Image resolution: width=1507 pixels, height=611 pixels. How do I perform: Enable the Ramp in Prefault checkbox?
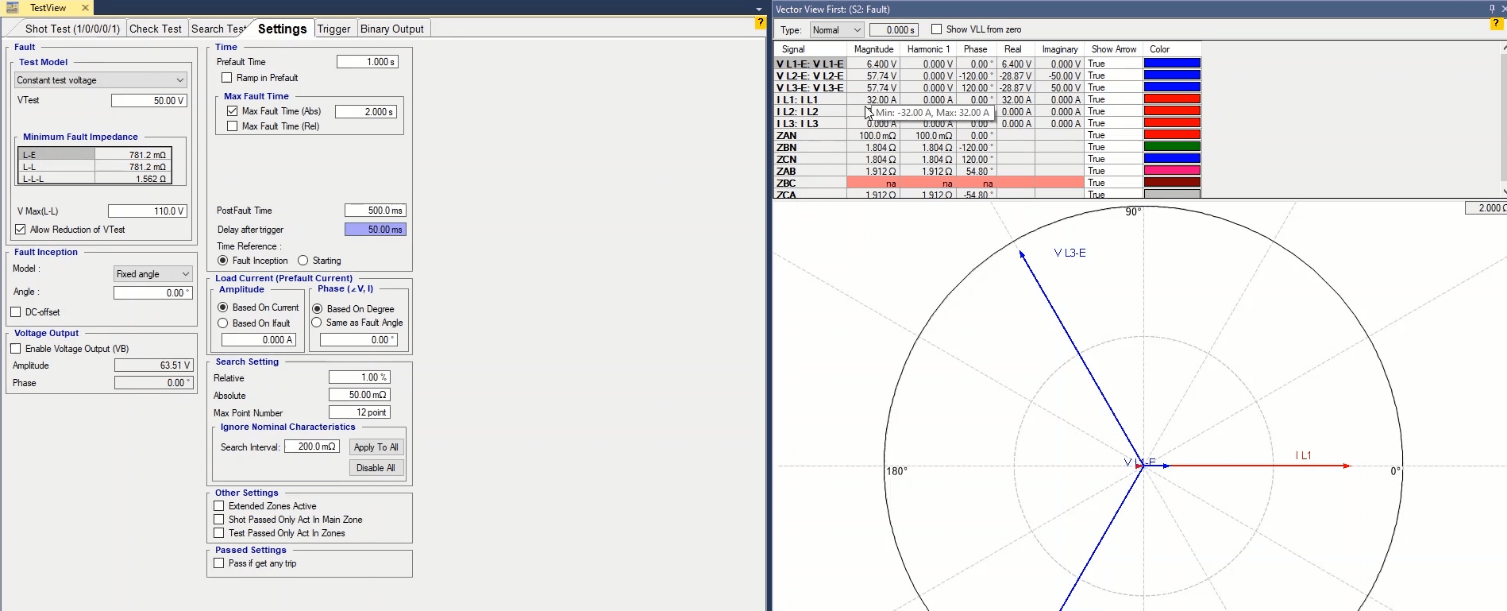(227, 78)
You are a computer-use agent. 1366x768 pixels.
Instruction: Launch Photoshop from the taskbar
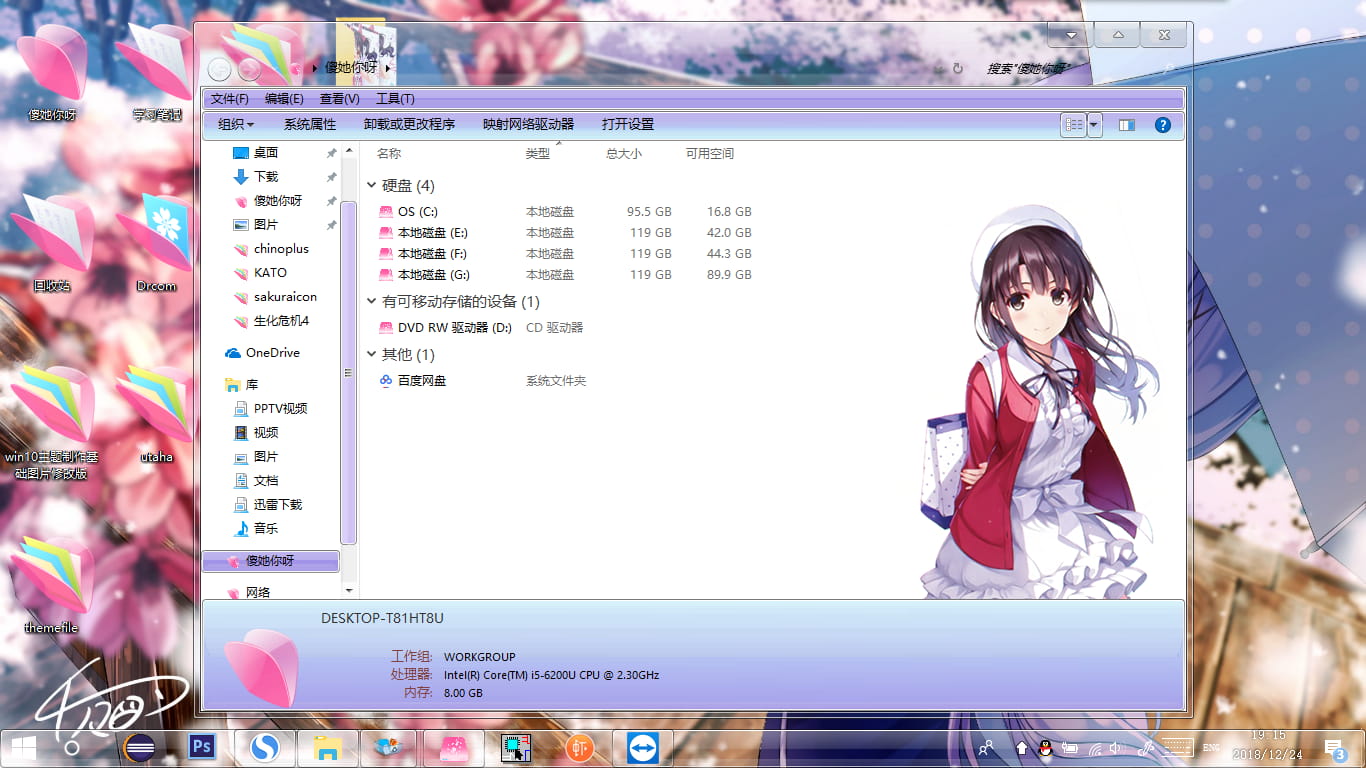tap(201, 747)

TASK TO COMPLETE:
Rename "pixels" to "px" throughout the items above and give them again with nothing else changed. Leave the pictures out.

WORKED ANSWER:
Image resolution: width=1507 px, height=611 px. How do I perform: Enable the Ramp in Prefault checkbox?
(227, 78)
You are a computer-use agent. 1366x768 px.
Instruction: Launch Photoshop from the taskbar
tap(201, 747)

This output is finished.